Task instructions
Quote exactly, and only, the lines of the material below from the line with "At what coordinates should I click to accomplish: Click" through the line with "Image resolution: width=818".

-- -- --

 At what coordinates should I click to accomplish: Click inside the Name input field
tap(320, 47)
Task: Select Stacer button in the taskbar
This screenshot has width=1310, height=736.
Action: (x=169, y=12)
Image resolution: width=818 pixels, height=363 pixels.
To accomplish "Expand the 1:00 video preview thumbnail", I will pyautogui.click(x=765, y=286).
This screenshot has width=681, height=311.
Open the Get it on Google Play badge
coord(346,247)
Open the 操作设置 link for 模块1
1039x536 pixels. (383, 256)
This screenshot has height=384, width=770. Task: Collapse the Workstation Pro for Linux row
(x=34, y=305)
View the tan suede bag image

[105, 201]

-- -- --

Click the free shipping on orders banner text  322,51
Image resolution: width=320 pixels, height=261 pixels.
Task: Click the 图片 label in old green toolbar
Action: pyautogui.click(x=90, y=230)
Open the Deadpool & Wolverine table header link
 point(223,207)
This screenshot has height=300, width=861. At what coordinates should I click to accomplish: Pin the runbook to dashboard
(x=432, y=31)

-- -- --

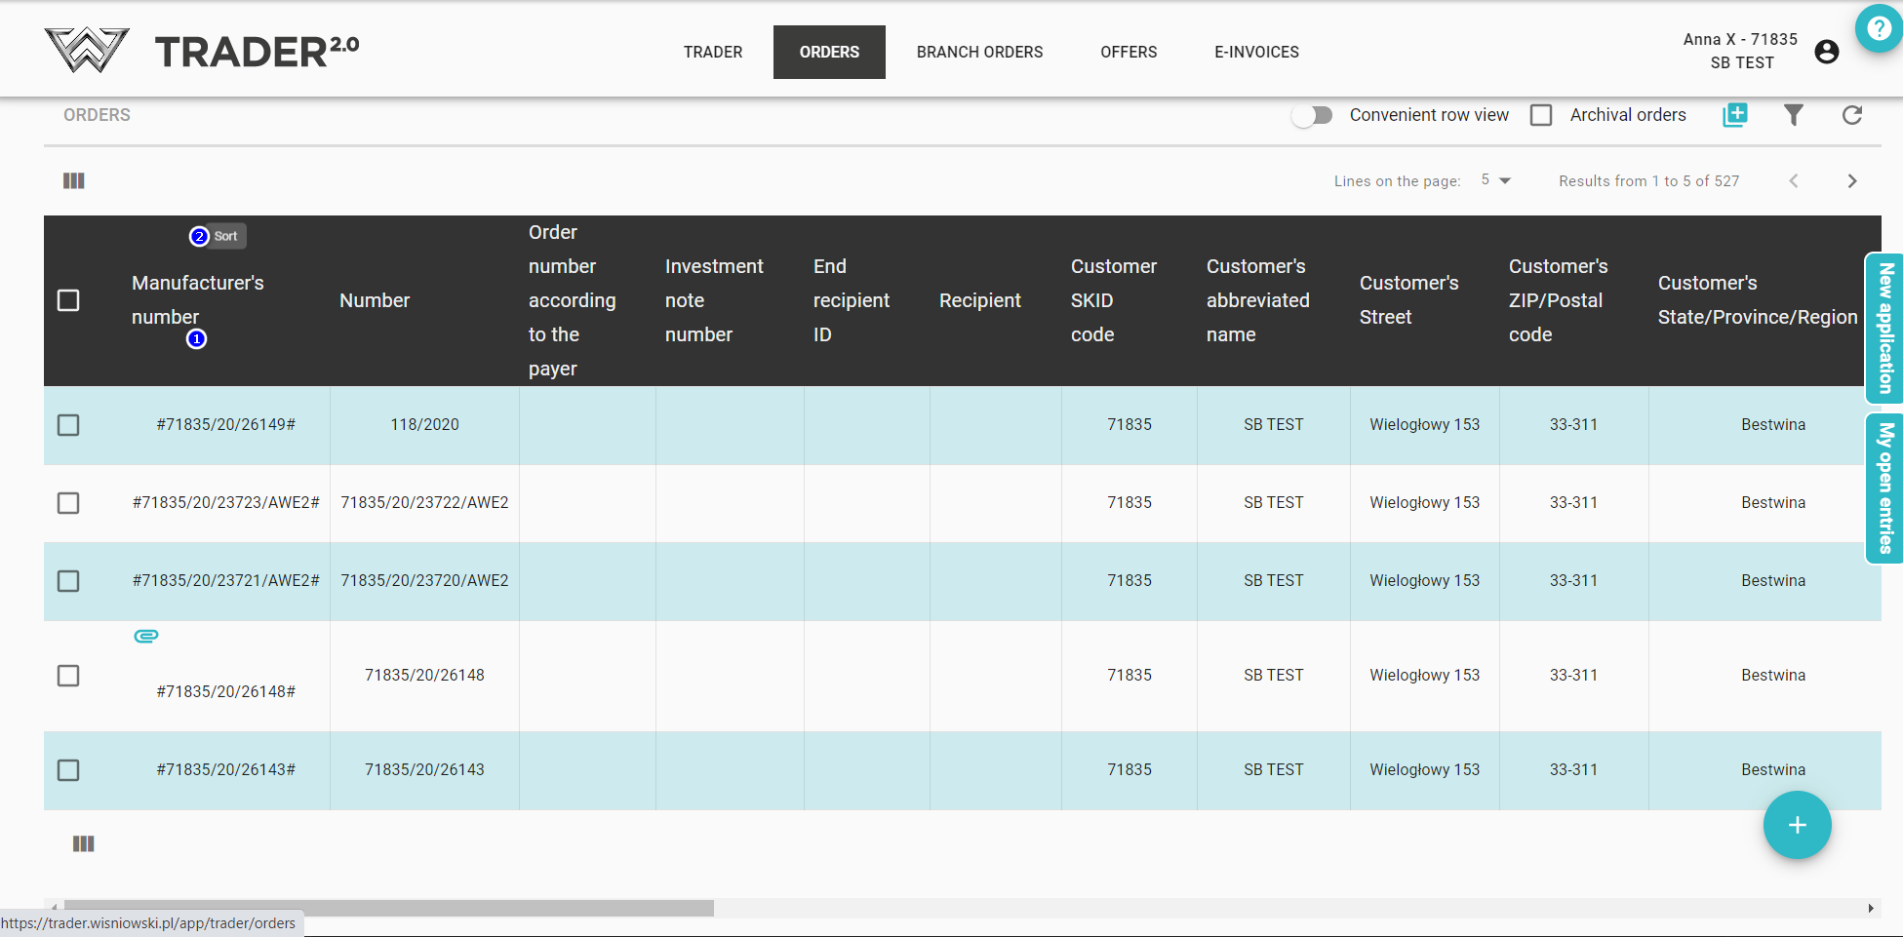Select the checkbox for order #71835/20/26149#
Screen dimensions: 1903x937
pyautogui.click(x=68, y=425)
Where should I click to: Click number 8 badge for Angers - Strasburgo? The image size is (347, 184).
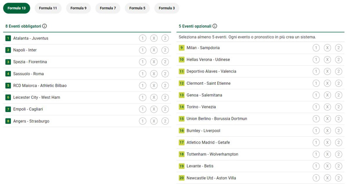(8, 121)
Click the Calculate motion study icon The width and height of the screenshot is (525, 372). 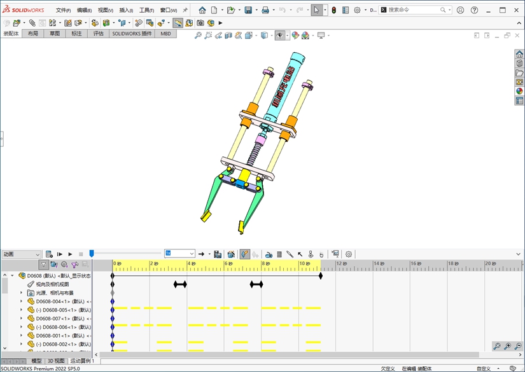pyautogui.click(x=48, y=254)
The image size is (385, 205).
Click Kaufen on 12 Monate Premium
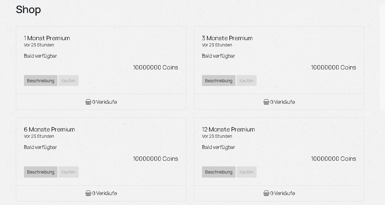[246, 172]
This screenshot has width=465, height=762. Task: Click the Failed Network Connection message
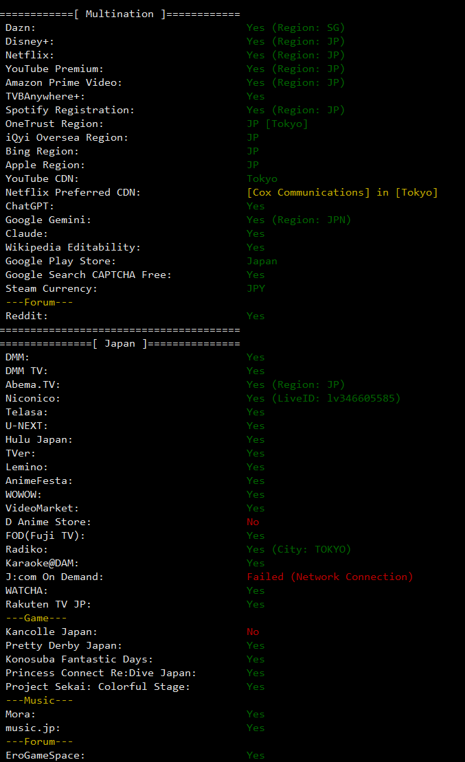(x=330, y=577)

-- -- --

Result for this exercise
 At what coordinates should I click to accomplish: Click inside the Name input field
tap(320, 47)
Task: Select Stacer button in the taskbar
This screenshot has width=1310, height=736.
Action: (x=169, y=12)
Image resolution: width=818 pixels, height=363 pixels.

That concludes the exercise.